Flag carrier of Aruba

Aruba Airlines (legally Arubaanse Luchtvaart Maatschappij N.V.) is the flag carrier and the sole airline of Aruba. The airline was founded in 2006, providing scheduled and charter air transport for passengers to 13 destinations. Aruba Airlines's corporate headquarters is in Oranjestad, Aruba. The airline operates its primary maintenance base in Miami. They received an AOC from the United States in 2015.

==History==
Aruba Airlines was established by Onno J. de Swart in 2006. It began charter operations with a seven-seat Piper PA-31 Navajo in 2010. The main headquarters is in the city of Oranjestad in Aruba, which is the main operation center, and the airline opened a new office at Queen Beatrix International Airport. It also has smaller offices in Miami, Curaçao, Bonaire, Maracaibo, Valencia and Maracay.

In early 2012 the company attracted new investors, leading to the upgrade of operations to jet aircraft.

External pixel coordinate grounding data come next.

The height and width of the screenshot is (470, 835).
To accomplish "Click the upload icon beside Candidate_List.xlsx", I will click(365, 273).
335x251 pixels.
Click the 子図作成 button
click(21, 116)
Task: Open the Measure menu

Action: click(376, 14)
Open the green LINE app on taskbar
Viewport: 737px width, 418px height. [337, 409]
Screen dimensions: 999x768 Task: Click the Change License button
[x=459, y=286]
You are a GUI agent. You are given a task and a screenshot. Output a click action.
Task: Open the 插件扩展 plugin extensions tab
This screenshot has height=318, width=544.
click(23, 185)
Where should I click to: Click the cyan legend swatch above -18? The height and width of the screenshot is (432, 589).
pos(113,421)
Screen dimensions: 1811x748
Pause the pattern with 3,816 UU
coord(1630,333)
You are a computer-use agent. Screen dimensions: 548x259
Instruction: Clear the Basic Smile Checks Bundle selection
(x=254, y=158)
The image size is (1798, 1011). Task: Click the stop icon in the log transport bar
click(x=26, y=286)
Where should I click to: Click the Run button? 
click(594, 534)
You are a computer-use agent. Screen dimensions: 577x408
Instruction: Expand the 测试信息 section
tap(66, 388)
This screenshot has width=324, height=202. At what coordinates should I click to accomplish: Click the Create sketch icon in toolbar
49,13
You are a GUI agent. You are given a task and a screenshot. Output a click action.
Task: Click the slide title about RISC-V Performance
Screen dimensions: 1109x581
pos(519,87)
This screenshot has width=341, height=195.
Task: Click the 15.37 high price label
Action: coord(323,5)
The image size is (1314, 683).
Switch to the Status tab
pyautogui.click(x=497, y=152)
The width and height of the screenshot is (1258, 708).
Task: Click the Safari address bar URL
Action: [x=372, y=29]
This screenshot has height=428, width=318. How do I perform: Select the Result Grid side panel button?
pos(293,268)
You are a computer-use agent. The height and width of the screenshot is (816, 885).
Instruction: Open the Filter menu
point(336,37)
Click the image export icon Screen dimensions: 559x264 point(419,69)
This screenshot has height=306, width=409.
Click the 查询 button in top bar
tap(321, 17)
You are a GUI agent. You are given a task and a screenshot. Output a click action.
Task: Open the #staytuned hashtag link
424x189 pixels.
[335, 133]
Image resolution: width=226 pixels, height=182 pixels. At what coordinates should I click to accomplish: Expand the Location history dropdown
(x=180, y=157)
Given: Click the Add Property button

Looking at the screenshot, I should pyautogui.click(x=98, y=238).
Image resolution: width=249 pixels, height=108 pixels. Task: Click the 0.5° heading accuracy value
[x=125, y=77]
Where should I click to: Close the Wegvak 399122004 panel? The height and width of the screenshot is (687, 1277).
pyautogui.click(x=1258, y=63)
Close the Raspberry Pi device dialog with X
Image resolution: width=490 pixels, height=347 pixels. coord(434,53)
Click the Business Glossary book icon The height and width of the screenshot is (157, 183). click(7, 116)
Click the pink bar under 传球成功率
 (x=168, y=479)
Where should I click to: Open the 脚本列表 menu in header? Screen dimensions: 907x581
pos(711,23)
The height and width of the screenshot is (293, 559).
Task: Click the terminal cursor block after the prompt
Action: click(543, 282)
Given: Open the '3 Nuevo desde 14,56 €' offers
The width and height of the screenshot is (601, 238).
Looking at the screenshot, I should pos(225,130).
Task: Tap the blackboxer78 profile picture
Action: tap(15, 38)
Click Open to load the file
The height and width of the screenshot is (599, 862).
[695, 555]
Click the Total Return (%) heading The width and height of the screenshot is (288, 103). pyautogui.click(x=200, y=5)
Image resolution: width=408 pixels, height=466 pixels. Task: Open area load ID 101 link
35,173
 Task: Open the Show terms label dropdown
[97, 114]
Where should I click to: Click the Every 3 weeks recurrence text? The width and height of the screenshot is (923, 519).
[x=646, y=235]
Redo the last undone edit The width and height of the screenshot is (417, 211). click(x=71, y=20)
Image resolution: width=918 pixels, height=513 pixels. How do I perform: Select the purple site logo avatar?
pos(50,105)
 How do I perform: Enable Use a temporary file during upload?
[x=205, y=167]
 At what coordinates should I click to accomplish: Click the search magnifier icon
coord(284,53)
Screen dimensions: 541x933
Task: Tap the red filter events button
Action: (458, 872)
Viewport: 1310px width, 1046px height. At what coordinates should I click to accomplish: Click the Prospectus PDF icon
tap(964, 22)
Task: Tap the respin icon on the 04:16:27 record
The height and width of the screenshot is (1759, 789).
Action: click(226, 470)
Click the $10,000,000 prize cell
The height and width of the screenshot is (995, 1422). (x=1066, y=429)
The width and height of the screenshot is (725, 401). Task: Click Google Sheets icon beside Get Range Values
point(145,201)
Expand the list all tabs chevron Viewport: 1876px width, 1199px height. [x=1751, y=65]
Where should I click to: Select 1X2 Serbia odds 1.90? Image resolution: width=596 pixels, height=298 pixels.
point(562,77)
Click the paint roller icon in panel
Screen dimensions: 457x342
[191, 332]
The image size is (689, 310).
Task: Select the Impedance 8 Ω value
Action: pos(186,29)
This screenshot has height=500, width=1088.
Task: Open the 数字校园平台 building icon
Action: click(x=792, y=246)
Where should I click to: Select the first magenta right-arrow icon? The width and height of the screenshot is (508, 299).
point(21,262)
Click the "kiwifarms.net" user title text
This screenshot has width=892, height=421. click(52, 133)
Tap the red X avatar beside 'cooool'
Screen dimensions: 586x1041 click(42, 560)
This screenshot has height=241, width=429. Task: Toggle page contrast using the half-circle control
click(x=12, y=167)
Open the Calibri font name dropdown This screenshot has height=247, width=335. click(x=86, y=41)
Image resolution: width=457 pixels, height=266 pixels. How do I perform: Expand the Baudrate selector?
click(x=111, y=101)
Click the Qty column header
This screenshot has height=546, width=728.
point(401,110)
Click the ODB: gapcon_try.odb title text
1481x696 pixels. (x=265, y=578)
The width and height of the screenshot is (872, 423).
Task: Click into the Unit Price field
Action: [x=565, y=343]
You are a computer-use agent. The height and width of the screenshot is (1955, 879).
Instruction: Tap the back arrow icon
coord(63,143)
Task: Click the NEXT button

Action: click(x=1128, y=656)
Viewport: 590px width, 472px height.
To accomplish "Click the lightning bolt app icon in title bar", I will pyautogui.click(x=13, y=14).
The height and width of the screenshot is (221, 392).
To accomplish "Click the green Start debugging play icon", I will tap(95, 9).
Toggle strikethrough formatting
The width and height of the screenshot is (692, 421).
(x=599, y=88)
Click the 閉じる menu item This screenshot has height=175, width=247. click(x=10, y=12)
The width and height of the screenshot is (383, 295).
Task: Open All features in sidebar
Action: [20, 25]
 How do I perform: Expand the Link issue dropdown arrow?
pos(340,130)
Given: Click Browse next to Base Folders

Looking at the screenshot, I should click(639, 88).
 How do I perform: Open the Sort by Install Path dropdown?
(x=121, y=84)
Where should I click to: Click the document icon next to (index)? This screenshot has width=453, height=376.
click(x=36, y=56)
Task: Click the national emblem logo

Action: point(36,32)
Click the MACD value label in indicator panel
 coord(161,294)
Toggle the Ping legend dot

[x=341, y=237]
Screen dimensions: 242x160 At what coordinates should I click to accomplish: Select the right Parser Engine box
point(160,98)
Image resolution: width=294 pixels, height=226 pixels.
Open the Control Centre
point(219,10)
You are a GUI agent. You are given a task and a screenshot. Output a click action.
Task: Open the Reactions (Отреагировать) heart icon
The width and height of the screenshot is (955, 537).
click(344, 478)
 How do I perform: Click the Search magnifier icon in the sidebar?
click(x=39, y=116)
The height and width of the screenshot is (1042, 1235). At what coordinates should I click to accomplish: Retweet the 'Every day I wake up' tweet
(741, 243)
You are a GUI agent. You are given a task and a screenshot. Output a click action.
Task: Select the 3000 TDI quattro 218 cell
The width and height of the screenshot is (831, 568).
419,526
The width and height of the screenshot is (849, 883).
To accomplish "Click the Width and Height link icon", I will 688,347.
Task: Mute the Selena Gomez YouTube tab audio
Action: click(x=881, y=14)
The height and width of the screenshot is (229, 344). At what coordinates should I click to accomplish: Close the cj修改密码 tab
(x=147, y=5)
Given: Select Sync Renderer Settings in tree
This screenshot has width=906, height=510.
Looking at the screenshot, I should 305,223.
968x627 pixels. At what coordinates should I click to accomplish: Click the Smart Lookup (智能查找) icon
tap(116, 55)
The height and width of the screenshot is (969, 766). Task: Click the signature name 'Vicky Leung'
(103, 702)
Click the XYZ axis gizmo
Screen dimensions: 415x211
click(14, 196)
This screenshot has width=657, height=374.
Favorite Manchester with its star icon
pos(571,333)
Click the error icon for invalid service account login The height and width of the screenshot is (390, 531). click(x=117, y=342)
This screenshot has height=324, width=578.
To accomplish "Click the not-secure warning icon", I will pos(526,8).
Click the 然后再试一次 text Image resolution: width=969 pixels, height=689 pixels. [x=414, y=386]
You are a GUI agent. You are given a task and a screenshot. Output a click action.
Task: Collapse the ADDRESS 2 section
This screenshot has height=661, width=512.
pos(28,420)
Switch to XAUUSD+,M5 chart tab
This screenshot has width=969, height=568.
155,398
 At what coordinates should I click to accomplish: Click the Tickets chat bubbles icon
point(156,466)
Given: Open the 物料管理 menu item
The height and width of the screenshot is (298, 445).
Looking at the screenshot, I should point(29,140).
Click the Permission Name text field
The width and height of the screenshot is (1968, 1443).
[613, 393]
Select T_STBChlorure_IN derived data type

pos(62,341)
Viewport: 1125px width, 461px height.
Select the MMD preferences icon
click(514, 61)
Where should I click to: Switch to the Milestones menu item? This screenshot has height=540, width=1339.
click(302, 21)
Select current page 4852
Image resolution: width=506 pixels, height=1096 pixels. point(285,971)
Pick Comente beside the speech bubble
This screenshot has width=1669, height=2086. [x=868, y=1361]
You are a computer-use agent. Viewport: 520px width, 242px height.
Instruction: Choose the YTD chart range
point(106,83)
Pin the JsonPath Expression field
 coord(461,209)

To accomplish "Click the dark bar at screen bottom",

The company received an economic air operator's certificate in August 2012. The airline then arranged to lease two Airbus A320 twin-engined 150-seat jet airliners; the first one arrived in Aruba in November 2012. The aircraft started to fly charter flights from Aruba at the end of 2012 and scheduled operations started on 31 March 2013, with Maracaibo, Venezuela as its initial destination. Flights to Panama City, Panama began on 5 July of that year.

Aruba Airlines also started flying between Aruba to Curaçao and Santo Domingo in December 2015, operating with the Airbus A320. In May 2016, it was announced that the Curaçao-Santo Domingo flight, as well as Panama, would be temporarily suspended and that operations would resume soon when able, although no reason was given for this. In July 2016, the airline celebrated the signing of their fourth aircraft, with its first Airbus A319. The aircraft was delivered to Aruba Airlines in December 2016.

Aruba Airlines announced on 2 October 2017, that it would be re-introducing service to Curaçao and introducing a new service to Bonaire. The flights would be operated with a Dash 8-300 that was signed for in September 2017, and that service to Curaçao would begin on 23 October 2017, with Bonaire's date to be announced. However, the first flight was canceled due to the Dash 8 aircraft not being delivered on time, and the airline officially commenced service to Curaçao on 25 October 2017, utilizing a Bombardier CRJ200, leased from Voyageur Airways, that was previously used to fly between Curaçao and Sint Maarten following the aftermath of Hurricane Irma.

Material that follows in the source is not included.